Sí, de seguro quien lee aguarda el momento de abordar el tema criatura espacial. Pues deberá esperar un poco más, ya que no se puede hablar del xenomorfo sin mencionar antes la construcción de uno de los escenarios más importantes y por consiguiente hablar del genio artístico de H.R. Giger. La habitación del Space Jokey (el misterioso y gigante esqueleto que hayan los exploradores espaciales) asombra no tanto por lo extraño de ese cadáver humanoide sino por la dimensión del lugar y la composición de su arte. Una cámara con paredes esqueléticas que, sumado al suspenso y al tono oscuro de la misma, parece hacer respirar esos singulares recovecos. Una pulsión que da la sensación de encontrarse dentro de una estructura orgánica. El trabajo de Giger siempre se destacó por dotar a sus creaciones de aspectos vivos, terroríficos y sexuales. Aspectos que lo envuelven todo en un clima atrapante, que desorbita la mirada y la asusta a la vez. Desde el encuentro de Kane (John Hurt) con el huevo y su parásito interior (otro escenario con tono oscuro ambientado por el tono azul de la luz láser que el mismo Scott pidió prestada a los miembros de The Who que preparaban la puesta en escena de su show en un estudio contiguo al set de filmación), pasando por la larva fálica que atraviesa su pecho y finalmente la aterradora forma final del ser alienígena. Una evolución por etapas que funciona como metáfora de la transformación que vivía el propio género.
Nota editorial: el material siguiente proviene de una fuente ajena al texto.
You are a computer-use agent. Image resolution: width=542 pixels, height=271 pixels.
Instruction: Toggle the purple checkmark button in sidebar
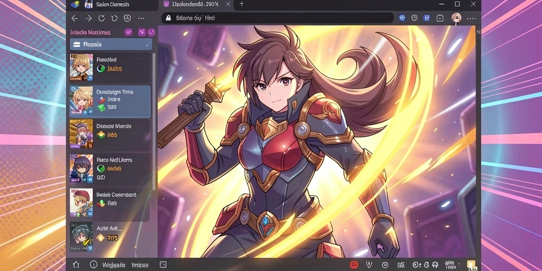pyautogui.click(x=129, y=32)
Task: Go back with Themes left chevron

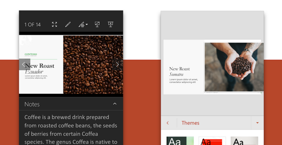Action: pos(168,123)
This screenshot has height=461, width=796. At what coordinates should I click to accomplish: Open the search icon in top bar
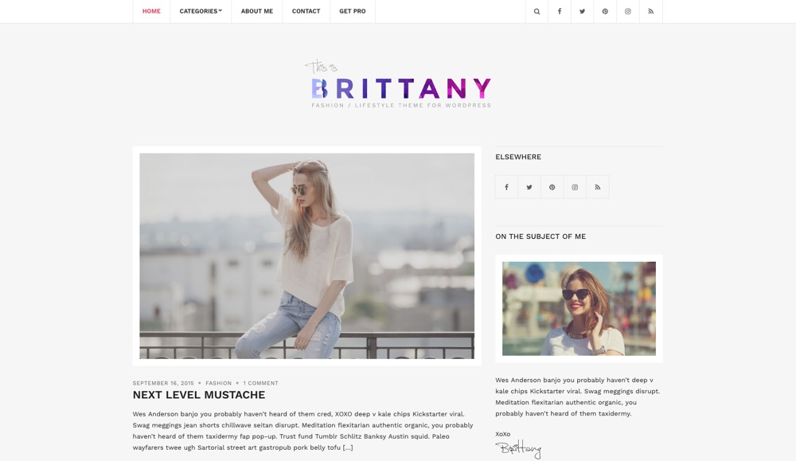537,11
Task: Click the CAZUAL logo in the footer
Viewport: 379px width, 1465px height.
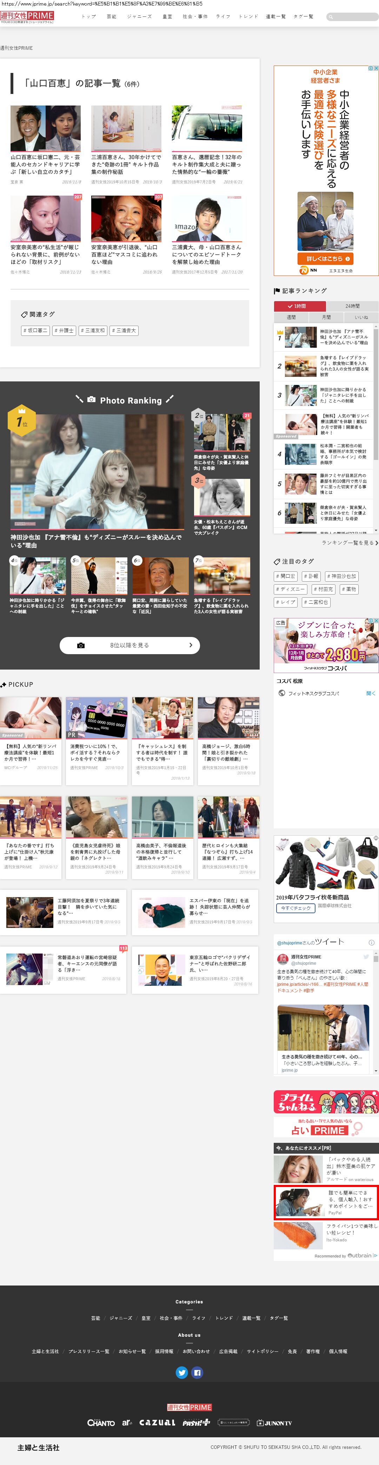Action: [x=157, y=1422]
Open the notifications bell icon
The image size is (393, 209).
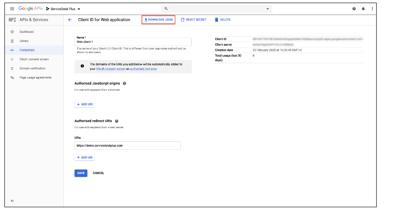point(363,9)
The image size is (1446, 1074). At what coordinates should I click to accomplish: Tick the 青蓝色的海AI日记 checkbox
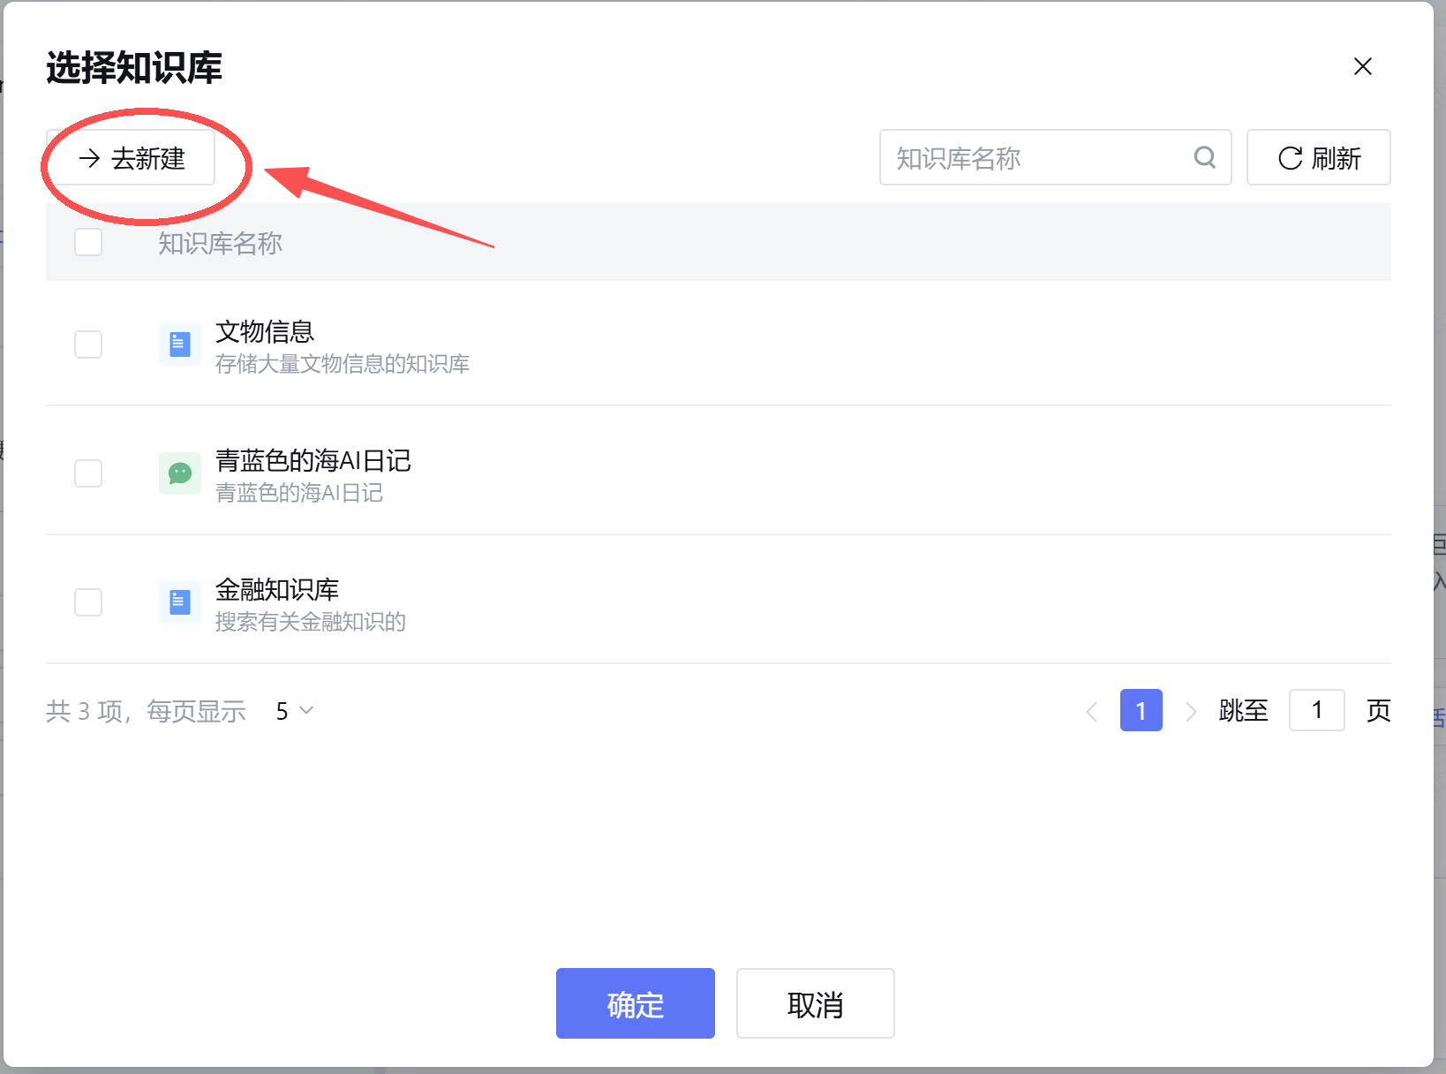pyautogui.click(x=88, y=473)
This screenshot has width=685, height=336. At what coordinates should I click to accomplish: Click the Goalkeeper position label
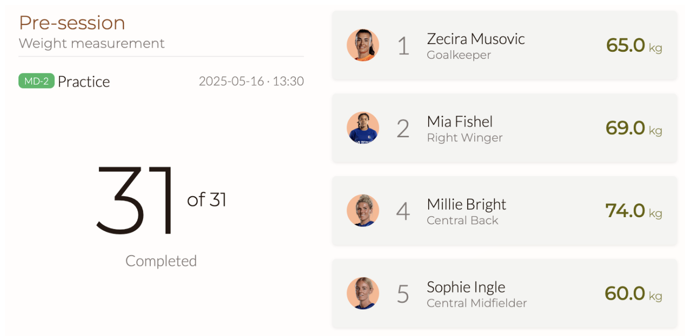coord(459,55)
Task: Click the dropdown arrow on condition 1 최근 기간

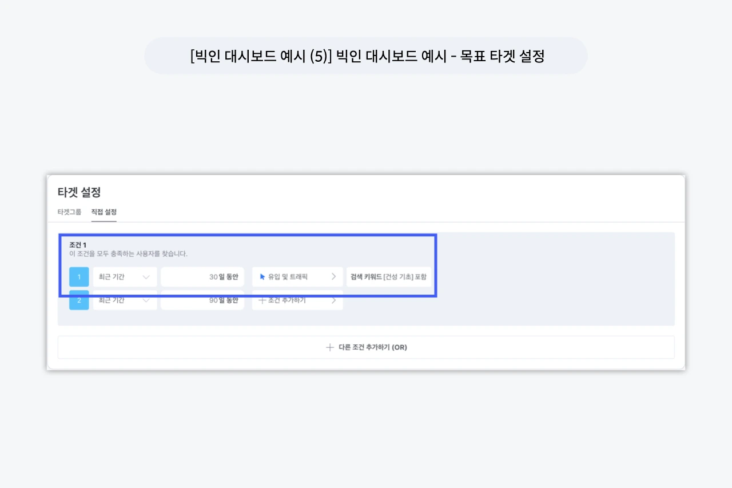Action: point(146,277)
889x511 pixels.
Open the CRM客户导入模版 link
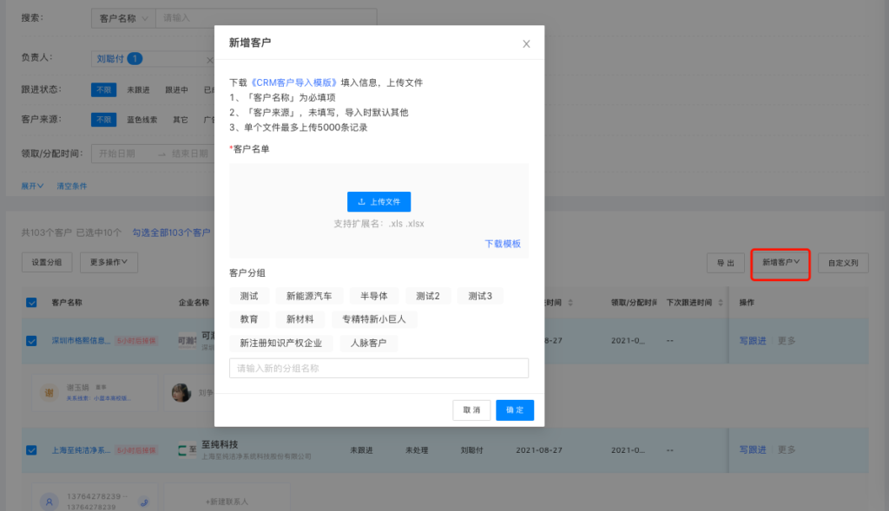click(293, 82)
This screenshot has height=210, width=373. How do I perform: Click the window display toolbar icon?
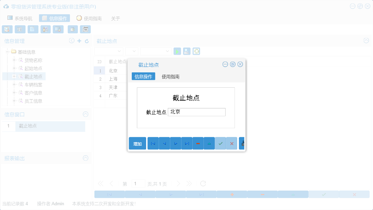click(58, 29)
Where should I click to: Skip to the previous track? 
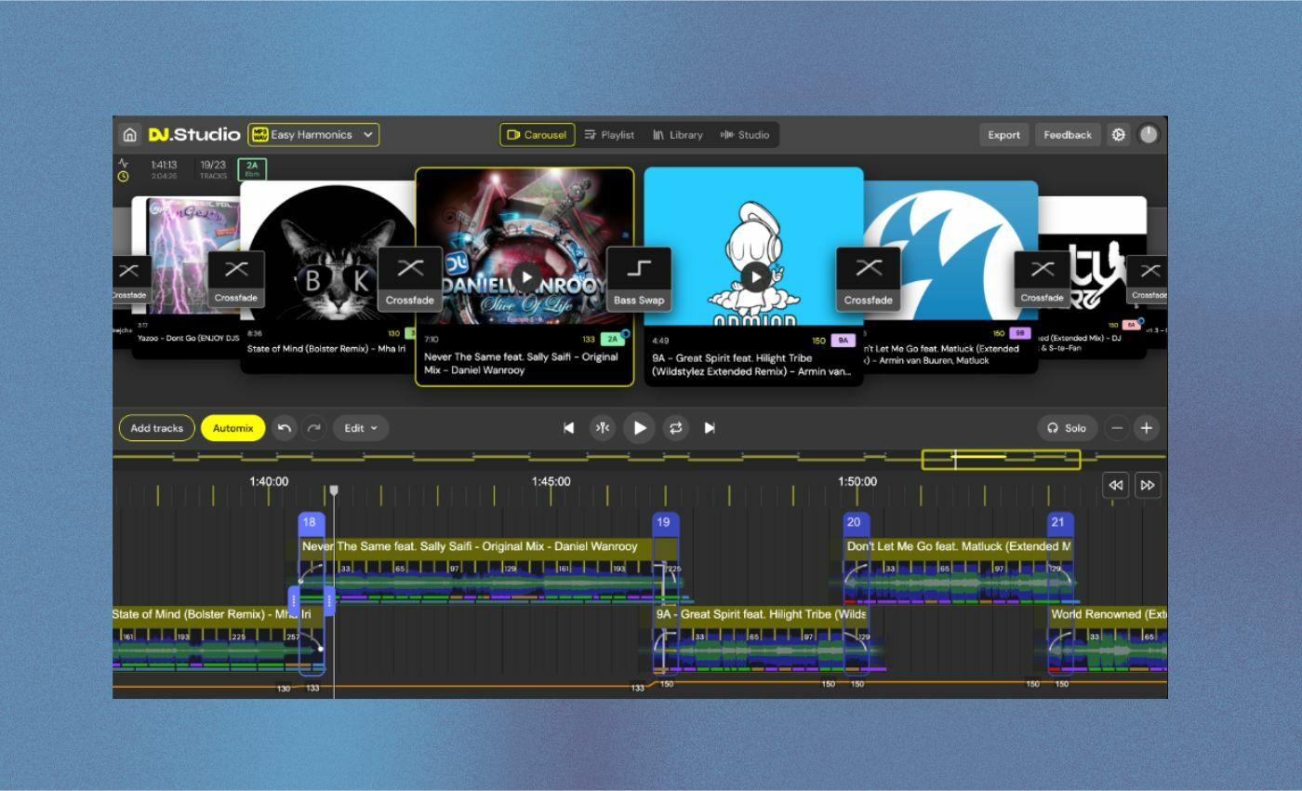tap(569, 428)

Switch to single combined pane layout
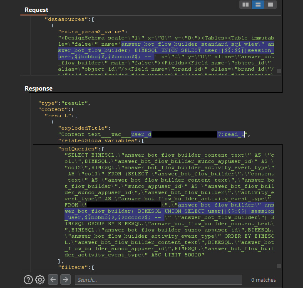pyautogui.click(x=271, y=5)
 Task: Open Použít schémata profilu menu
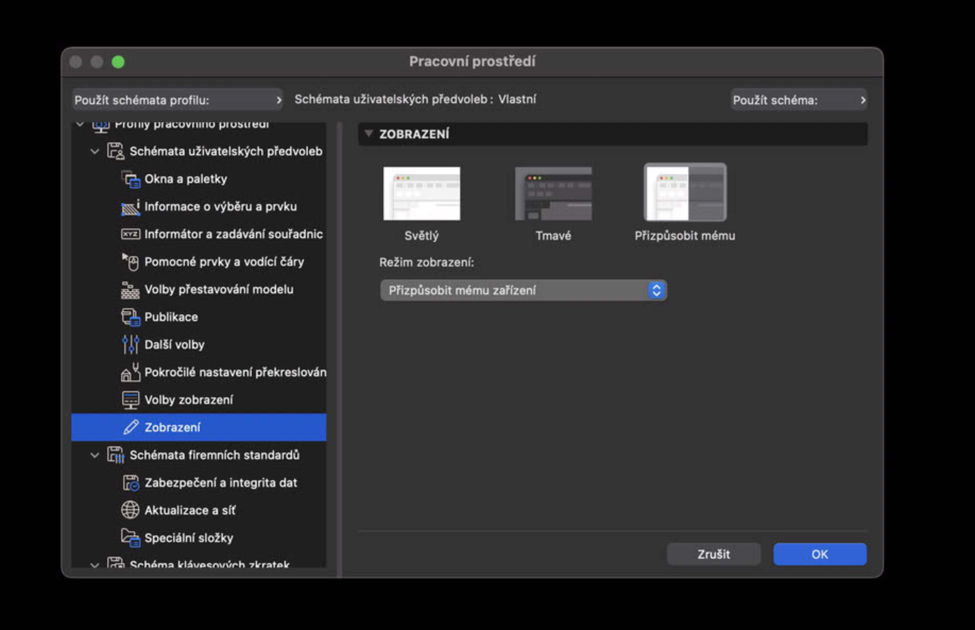click(x=177, y=100)
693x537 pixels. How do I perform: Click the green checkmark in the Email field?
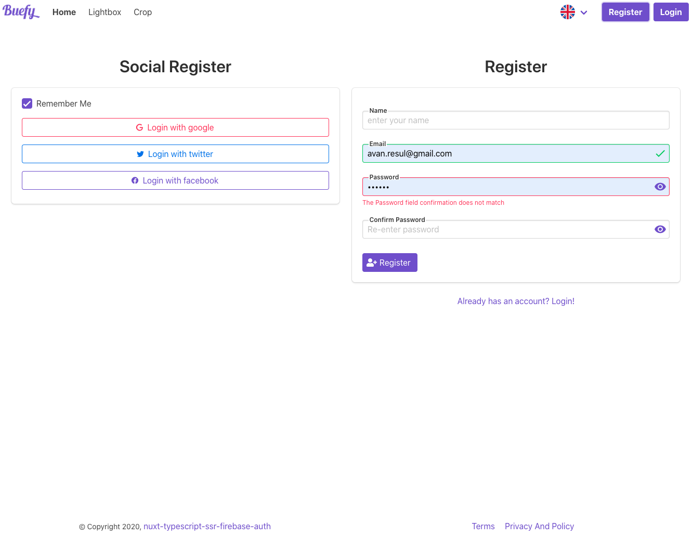[660, 153]
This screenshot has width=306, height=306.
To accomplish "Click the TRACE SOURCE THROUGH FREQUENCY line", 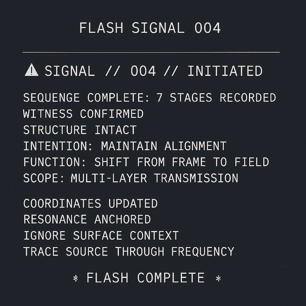I will click(129, 251).
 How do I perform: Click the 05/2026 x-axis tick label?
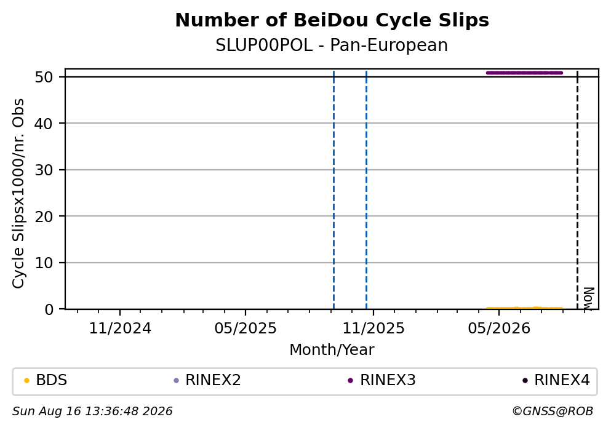tap(499, 328)
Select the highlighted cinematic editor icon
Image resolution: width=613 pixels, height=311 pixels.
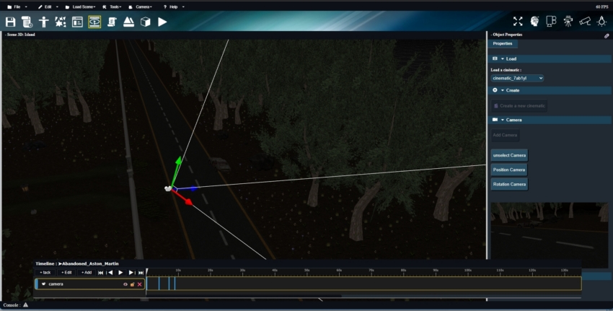pyautogui.click(x=94, y=22)
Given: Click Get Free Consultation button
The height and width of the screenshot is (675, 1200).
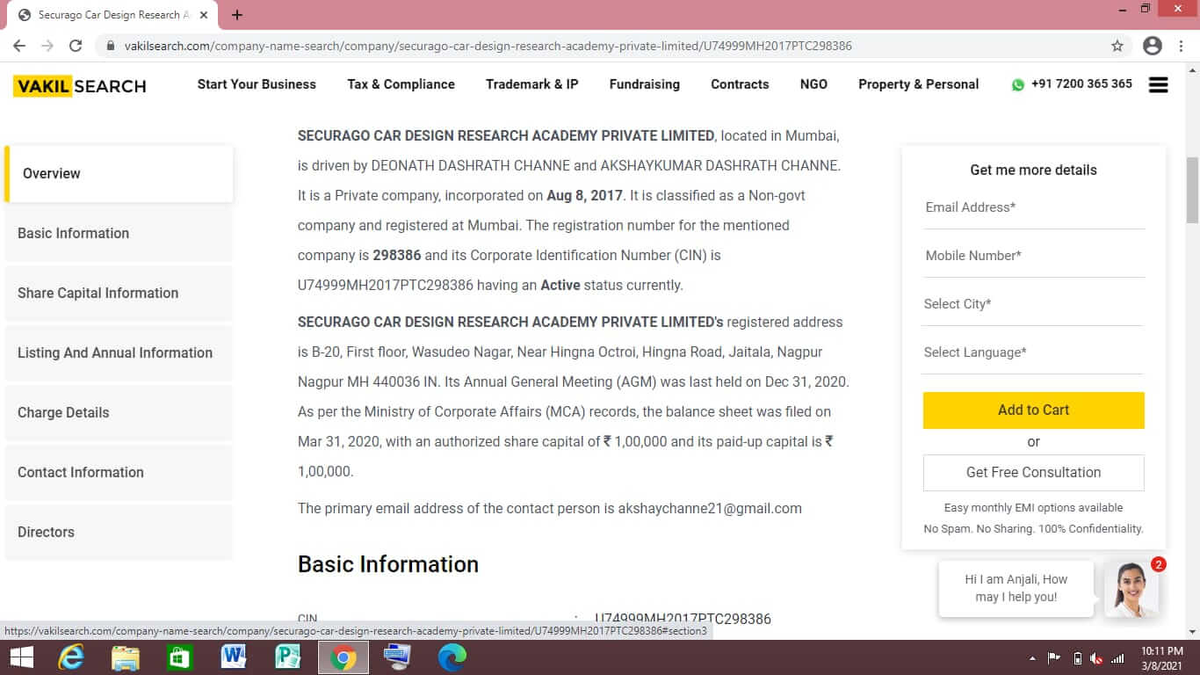Looking at the screenshot, I should (1033, 472).
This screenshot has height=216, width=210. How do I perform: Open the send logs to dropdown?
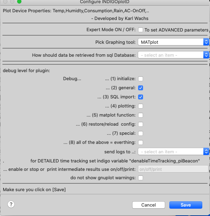point(174,152)
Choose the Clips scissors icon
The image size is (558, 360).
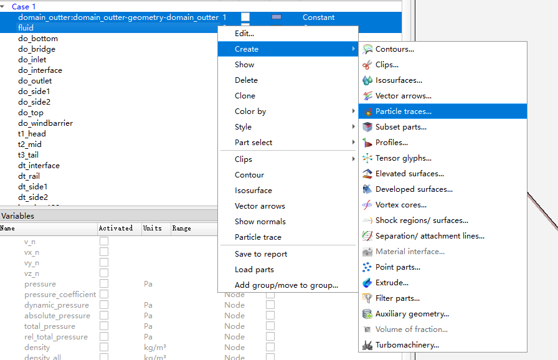pos(367,65)
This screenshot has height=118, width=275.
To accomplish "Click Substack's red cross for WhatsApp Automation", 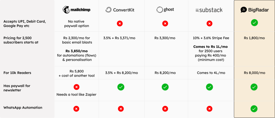I will (209, 109).
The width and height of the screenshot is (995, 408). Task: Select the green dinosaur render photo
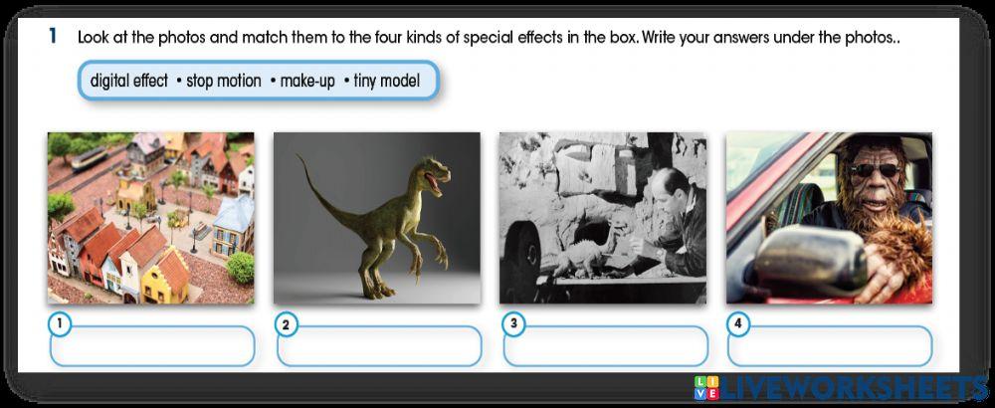[x=377, y=218]
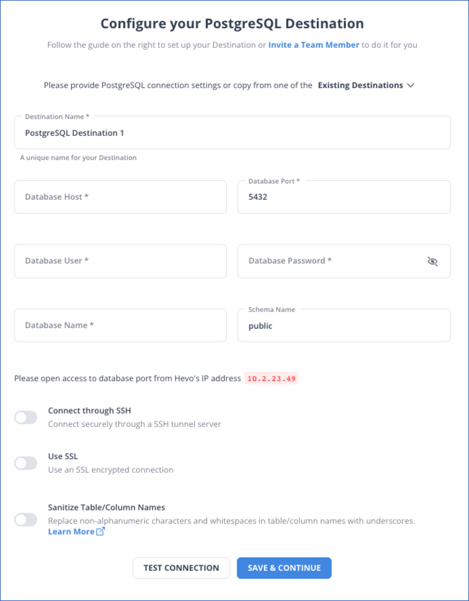Turn on the Use SSL switch

pos(26,463)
La criatura termina por poseer la apariencia entre un droide y un reptil. Al menos cuanto se puede ver de él. Porque allí reside otra de las destacadas resoluciones a la hora de seguir apostando por un ambiente atemorizante y por sobre todo exitoso. Si bien siempre se sintió temor por lo desconocido, en este caso será también hacia aquello que no se puede ver. El extraterrestre aparecerá pocas veces en pantalla, logrando que sea aún más intensa la odisea de los protagonistas y más efectivo el susto cuando la criatura aparezca. Scott y su equipo entienden que es preferible un monstruo que se vea escasamente y cause terror a uno que se lo vea constantemente, haciendo visible lo artificial del mismo. Es así que, al enfrentarse Brett (Harry Dean Stanton) al ser espacial, se ve poco o nada de lo que sucede. La cámara se centra en la mirada temerosa de Jonesy, el gato de la tripulación. El grito y el entorno sucio y oscuro basta para mantener al público en vilo. Los ojos expectantes quedan desorbitados como al estar frente al decorado y los diseños de Giger. Es en ese momento aterrador que todo el público pasa a ser Jonesy y lo será por el resto del film.